Problem description :: Go through the entries below. Copy out every line that contains "bubble".

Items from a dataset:
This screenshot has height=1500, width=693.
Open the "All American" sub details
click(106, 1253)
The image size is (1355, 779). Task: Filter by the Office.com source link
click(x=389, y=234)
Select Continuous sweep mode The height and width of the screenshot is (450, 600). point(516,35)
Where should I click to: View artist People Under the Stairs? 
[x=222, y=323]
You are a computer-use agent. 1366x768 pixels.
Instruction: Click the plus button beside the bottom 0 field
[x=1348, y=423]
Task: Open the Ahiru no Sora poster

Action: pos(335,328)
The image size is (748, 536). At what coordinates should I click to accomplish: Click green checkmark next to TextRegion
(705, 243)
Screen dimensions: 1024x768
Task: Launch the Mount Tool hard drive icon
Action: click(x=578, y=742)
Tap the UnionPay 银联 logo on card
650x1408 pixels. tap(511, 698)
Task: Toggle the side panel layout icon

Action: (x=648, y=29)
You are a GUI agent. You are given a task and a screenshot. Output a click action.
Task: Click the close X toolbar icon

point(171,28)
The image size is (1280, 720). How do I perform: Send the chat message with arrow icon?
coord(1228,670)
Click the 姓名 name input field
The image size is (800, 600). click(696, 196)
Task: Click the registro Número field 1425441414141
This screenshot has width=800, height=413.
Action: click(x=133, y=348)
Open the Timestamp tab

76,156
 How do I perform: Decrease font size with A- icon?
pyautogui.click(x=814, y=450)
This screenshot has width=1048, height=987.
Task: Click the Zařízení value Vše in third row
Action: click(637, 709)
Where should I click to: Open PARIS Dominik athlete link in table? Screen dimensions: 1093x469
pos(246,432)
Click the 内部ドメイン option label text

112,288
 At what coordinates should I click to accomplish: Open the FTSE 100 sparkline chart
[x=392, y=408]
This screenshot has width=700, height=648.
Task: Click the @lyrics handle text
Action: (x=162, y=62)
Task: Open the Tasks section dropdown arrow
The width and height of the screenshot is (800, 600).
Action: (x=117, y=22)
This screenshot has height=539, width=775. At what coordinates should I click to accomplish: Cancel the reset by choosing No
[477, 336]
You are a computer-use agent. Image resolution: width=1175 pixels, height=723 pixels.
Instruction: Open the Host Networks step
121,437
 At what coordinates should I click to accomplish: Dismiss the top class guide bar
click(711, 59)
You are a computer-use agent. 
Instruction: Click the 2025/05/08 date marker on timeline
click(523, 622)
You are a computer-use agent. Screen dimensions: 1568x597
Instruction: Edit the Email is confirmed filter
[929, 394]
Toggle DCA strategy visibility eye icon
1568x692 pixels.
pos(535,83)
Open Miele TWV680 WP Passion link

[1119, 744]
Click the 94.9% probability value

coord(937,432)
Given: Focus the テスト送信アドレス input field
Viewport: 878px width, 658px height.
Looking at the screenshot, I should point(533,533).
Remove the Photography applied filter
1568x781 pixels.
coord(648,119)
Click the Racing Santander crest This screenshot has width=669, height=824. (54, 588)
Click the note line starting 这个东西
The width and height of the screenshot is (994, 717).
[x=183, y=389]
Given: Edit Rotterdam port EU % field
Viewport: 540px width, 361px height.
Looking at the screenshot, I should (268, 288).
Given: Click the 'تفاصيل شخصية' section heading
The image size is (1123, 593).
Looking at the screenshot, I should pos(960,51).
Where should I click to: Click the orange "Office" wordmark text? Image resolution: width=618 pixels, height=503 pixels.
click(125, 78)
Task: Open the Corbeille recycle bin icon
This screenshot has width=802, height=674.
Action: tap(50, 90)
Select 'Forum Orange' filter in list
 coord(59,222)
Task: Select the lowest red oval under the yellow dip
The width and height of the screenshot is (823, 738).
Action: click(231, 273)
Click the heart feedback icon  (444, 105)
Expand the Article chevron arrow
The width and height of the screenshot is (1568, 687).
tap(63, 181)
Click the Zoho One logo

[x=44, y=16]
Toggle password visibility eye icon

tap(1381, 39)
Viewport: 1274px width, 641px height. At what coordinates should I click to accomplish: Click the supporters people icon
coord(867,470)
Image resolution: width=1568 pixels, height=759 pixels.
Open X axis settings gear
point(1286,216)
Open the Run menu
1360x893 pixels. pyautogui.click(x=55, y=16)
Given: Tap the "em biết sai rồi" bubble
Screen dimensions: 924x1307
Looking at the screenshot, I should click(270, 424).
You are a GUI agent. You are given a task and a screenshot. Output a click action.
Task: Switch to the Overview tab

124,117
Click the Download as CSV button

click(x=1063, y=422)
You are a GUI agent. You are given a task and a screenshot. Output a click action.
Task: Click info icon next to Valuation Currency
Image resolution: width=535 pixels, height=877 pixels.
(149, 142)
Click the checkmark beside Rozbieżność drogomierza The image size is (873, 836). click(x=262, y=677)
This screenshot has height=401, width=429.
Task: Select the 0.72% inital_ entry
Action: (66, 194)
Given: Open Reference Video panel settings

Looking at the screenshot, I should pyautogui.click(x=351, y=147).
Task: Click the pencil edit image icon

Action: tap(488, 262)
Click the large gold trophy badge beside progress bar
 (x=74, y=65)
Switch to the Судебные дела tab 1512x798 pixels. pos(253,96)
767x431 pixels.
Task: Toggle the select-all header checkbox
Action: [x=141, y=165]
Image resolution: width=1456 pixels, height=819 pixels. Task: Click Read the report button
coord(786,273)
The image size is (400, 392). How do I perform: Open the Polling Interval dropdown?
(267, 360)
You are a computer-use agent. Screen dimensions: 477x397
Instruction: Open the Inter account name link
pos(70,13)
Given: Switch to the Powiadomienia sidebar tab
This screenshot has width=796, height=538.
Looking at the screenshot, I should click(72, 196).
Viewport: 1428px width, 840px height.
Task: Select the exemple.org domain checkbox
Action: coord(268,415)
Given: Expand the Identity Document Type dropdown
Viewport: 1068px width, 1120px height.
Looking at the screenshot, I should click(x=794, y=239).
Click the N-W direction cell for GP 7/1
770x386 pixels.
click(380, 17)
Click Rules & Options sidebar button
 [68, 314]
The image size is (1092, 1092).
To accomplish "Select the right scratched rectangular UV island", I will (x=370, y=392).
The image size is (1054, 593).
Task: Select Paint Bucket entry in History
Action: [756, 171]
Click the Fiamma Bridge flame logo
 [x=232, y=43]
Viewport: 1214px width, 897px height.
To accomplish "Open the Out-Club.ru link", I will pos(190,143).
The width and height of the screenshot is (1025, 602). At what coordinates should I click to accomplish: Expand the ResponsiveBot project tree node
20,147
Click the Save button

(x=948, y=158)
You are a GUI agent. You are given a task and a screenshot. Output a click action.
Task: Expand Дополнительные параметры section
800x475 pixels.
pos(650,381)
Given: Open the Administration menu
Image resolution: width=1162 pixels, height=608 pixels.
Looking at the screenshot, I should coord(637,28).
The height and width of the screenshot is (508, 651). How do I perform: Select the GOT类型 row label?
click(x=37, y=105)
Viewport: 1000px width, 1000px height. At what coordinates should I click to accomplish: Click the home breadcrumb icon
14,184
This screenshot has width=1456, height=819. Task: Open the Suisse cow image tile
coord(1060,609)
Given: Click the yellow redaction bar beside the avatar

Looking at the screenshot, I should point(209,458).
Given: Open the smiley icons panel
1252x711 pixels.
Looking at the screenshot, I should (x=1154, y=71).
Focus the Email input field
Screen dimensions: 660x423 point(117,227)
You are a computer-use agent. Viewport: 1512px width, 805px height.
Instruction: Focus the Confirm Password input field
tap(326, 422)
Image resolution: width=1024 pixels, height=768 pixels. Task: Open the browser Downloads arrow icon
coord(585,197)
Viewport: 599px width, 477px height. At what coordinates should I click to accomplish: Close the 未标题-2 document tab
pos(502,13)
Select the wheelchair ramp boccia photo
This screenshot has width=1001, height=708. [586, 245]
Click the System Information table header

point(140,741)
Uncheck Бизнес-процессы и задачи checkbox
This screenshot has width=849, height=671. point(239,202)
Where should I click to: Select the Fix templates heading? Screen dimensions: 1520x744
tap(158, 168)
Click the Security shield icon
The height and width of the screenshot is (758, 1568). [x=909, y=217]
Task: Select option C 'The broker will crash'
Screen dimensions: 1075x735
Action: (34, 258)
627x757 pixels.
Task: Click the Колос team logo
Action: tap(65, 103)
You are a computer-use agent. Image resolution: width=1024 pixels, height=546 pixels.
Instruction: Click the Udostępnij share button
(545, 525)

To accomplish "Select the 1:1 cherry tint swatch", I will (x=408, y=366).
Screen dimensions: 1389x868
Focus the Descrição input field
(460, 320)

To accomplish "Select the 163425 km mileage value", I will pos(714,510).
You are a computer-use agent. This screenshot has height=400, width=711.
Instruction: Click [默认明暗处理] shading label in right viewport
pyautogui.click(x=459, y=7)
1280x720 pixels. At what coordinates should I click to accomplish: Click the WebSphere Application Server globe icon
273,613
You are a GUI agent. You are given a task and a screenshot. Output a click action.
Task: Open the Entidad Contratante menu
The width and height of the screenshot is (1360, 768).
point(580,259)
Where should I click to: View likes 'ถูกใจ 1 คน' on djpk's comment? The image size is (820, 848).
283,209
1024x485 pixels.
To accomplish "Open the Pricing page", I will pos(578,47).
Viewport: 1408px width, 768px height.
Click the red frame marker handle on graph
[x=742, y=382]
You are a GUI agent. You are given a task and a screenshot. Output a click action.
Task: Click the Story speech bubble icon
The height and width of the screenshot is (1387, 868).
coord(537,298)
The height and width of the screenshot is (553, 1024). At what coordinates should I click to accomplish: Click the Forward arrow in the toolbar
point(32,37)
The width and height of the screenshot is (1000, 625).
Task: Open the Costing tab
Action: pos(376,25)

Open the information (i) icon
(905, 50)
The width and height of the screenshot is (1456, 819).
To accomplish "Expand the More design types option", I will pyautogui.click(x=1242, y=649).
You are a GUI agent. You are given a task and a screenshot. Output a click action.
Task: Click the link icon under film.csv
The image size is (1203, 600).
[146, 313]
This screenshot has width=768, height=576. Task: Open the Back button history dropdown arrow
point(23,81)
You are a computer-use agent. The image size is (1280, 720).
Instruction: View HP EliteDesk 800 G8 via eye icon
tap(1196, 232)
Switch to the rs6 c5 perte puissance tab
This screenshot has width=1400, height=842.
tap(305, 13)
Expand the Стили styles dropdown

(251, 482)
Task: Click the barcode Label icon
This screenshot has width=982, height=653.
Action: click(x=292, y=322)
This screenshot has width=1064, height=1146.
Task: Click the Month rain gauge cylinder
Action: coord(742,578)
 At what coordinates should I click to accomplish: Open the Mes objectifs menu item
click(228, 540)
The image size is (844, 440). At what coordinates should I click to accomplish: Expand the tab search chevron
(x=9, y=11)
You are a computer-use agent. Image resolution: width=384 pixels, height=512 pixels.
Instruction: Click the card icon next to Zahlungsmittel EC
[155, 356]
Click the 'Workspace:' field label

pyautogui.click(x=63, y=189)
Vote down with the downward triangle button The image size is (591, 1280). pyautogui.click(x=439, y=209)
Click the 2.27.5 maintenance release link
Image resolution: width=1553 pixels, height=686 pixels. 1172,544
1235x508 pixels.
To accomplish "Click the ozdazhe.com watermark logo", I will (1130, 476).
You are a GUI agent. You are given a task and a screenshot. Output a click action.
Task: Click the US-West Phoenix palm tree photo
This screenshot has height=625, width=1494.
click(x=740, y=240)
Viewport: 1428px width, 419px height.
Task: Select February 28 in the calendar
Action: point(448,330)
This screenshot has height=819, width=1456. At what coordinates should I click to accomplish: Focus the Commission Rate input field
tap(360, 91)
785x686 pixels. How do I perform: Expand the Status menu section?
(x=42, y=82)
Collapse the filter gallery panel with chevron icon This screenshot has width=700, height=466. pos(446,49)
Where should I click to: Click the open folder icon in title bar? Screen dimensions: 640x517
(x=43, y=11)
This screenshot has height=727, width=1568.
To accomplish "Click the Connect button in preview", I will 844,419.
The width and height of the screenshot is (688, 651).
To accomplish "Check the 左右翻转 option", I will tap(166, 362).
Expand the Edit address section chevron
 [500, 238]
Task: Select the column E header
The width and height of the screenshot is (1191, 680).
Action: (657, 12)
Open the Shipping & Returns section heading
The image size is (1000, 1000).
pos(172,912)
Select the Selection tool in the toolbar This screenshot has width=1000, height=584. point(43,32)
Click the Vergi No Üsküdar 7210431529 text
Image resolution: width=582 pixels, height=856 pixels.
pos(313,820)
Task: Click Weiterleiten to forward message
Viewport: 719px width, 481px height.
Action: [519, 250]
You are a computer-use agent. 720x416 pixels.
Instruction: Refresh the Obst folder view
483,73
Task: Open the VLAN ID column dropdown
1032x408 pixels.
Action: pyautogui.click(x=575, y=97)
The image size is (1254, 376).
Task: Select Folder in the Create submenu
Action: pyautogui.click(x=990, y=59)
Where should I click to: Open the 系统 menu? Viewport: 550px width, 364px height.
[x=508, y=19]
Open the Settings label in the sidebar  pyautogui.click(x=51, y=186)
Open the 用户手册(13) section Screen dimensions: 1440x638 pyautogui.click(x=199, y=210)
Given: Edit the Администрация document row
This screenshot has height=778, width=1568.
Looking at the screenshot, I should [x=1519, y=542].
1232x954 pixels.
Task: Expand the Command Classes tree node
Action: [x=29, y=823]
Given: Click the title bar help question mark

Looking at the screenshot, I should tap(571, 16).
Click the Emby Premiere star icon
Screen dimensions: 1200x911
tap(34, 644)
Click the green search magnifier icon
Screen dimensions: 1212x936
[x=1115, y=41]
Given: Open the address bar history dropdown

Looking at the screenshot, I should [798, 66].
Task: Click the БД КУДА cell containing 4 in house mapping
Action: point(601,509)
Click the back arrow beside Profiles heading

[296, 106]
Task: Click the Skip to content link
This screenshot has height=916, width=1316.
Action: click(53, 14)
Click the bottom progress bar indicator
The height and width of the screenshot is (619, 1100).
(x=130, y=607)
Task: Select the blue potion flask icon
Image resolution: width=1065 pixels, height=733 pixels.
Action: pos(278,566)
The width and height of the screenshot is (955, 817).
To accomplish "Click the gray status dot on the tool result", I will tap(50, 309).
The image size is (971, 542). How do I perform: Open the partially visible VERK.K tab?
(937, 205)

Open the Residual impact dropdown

Output of the task ::
Given: Tap the "em biết sai rồi" bubble
Task: Click the Story speech bubble icon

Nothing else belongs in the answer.